#### [Task directions]
Scan the records and identify every line in which the string "coordinates" occurs, then return those lines.

[Available records Boundary: Start]

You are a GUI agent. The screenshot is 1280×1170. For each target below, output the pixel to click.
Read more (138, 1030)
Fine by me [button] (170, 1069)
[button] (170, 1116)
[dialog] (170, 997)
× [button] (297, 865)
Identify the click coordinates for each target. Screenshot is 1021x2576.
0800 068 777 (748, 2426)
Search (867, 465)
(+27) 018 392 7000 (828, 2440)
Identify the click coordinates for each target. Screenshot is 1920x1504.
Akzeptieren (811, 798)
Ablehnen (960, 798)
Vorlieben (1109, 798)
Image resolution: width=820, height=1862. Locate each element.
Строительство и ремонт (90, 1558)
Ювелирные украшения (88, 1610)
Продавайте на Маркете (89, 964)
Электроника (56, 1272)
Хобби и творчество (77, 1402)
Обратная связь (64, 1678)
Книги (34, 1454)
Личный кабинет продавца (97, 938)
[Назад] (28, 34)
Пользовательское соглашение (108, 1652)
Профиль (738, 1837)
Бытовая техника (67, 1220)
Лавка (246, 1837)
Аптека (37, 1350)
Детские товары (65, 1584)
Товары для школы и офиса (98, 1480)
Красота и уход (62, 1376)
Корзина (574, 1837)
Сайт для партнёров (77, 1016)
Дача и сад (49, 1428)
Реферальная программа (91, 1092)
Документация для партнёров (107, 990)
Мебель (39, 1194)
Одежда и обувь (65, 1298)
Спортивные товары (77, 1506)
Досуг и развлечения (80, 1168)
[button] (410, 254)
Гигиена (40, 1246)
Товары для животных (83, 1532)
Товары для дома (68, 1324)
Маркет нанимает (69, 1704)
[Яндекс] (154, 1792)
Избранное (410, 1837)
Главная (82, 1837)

[Available records Boundary: End]

#### [Response to this exercise]
Identify the click coordinates for each target. Screenshot is 1021x2576.
Identify the click coordinates for each target. Screenshot is 1920x1504.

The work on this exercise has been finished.